To-do list
1 > According to the bug report, in which editor mode should the example sentences be added?
2 > Do these statements agree with the bug report? (a) The problem happens in both the Classic and Block editor. (b) The problem also occurs with the transition words assessment. (c) The post needs a text of at least 500 words.
3 > Pick up the bug report after its last sentence and carry it on.

Passage
========================================================================
Yoast / wordpress-seo

Yoast SEO for WordPress
https://yoast.com/wordpress/plugins/seo/
Other
1.78k stars 893 forks source link

Sentences containing ` ` are not highlighted in Consecutive sentences and Keyphrase distribution assessments #19776

Open FAMarfuaty opened 1 year ago

FAMarfuaty commented 1 year ago

Please give us a description of what happened

Sentences that contain   are not highlighted in Consecutive sentences assessment. Please note however, the same sentence is highlighted in Passive voice assessment for example if it's a passive sentence.

To Reproduce

Step-by-step reproduction instructions

  1. Install and activate Yoast SEO
  2. Create a post
  3. Add a text to the post, at least 300 words
  4. Add the following sentences
Apples have been grown for thousands of years in Asia and Europe and were brought to North America by European colonists. Apples have religious and mythological significance in many cultures, including Norse, Greek, and European Christian tradition. Apples grown from seed tend to be very different from those of their parents, and the resultant fruit frequently lacks desired characteristics.

NOTE: add the sentences above in HTML/Code editor mode

  1. Go to Consecutive sentences assessment, confirm that it recognises an occurrence of consecutive sentences with the same word beginning
  2. Click on the eye icon
  3. Confirm that the sentences that contain   are not highlighted

Expected results

  1. The sentences that contain   are highlighted in the Consecutive sentences assessment

Actual results

  1. The sentences that contain   are NOT highlighted in the Consecutive sentences assessment

Screenshots, screen recording, code snippet

If possible, please provide a screenshot, a screen recording or a code snippet which demonstrates the bug.

https://user-images.githubusercontent.com/48715883/215789020-0587852d-4476-449e-a271-d371bf0acbf0.mov

Technical info

Used versions

hannaw93 commented 1 year ago

Ran out of ideas for now, these are the results of the investigation:

  1. The problem happens both in the Classic and Block editor
  2. It occurs also with passive voice and sentence length, but not with keyphrase assessments, paragraph length, or transition words. This made me focus on the code in and around getSentences, but I could not find any pointers to the cause of the bug. I also played around with different texts with non-breaking spaces (including non-breaking spaces between sentences, non-breaking spaces between words, and both combined with normal spaces and not) in getSentencesSpec, and things there work as expected.
========================================================================
Information shown
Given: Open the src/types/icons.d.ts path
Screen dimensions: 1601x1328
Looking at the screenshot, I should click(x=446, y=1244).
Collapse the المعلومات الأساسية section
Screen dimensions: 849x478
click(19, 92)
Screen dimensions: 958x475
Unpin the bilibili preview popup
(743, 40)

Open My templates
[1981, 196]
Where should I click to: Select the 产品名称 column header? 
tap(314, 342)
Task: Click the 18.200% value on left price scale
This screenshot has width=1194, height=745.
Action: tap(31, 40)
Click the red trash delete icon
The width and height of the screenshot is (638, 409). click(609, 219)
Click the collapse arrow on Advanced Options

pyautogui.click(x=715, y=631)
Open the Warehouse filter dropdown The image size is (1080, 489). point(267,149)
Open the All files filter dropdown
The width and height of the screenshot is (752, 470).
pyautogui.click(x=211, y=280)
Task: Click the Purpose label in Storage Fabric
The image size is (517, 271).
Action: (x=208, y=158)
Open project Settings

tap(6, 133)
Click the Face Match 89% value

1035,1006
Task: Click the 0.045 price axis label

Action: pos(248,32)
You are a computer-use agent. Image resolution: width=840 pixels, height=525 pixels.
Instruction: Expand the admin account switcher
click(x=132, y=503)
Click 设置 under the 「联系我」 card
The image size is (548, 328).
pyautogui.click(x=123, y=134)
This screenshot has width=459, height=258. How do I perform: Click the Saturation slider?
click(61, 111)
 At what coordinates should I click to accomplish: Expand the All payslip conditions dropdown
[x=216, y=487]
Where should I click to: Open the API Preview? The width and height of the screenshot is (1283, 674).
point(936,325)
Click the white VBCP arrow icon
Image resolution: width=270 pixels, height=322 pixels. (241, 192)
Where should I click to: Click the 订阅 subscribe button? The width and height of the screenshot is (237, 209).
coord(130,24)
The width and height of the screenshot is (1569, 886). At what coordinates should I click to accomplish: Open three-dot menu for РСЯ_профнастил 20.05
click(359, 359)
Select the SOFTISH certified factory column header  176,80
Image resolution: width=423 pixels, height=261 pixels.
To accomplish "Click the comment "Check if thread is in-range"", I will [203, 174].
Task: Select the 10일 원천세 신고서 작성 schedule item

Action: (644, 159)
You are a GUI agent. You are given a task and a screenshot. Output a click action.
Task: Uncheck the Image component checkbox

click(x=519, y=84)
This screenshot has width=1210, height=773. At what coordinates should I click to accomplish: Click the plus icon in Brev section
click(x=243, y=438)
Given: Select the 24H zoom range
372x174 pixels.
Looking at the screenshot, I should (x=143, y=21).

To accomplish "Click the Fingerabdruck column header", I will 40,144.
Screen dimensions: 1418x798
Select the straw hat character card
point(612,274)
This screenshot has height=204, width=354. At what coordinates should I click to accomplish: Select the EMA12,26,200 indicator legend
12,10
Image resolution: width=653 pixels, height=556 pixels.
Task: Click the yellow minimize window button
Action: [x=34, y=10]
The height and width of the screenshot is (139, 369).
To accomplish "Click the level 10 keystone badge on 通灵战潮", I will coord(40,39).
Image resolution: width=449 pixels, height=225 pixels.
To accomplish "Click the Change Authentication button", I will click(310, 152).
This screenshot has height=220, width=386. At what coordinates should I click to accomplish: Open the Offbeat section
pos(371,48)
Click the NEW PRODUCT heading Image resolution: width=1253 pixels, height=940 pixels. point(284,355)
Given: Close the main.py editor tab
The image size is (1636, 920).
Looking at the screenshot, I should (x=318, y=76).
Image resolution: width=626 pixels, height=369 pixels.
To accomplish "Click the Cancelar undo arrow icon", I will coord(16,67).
========================================================================
Exercise answers
1 > HTML/Code editor mode

2 >
(a) Yes: "The problem happens both in the Classic and Block editor"
(b) No: "but not with keyphrase assessments, paragraph length, or transition words"
(c) No: "Add a text to the post, at least 300 words"

3 >
  3. Just in case, tried pasting the text both ways of editing in html (does not make a difference).
  4. There was no test for the code in normalizeHTML.js responsible for turning  ` into actual non-breaking spaces (U+00A0). I ran some tests for it in normalizeHTMLSpec.js (with different variations of using non-breaking spaces) and also found no visible issues.
  5. When adding non breaking spaces to the input text in tests for getFieldsToMarkSpec, the marked version returns a text without a non-breaking space. This shouldn't be an issue though since the markers seems to work/apply (screenshot). The tests for MarkSpec return "marked" as expected whether the original input has a non breaking space or not.

Image

hannaw93 commented 1 year ago

slack conversation https://yoast.slack.com/archives/C03PRESAXMJ/p1678719135469269

hannaw93 commented 1 year ago

Update: somehow when I re-test this now, the problem does not occur for passive voice and sentence length. Now on my side it also occurs only for Consecutive sentences.

hannaw93 commented 1 year ago

This issue is on hold to be potentially addressed when we’re editing this assessment for the HTML parser project.

mhkuu commented 1 year ago

As discussed, we will hopefully solve this problem with the HTML parser.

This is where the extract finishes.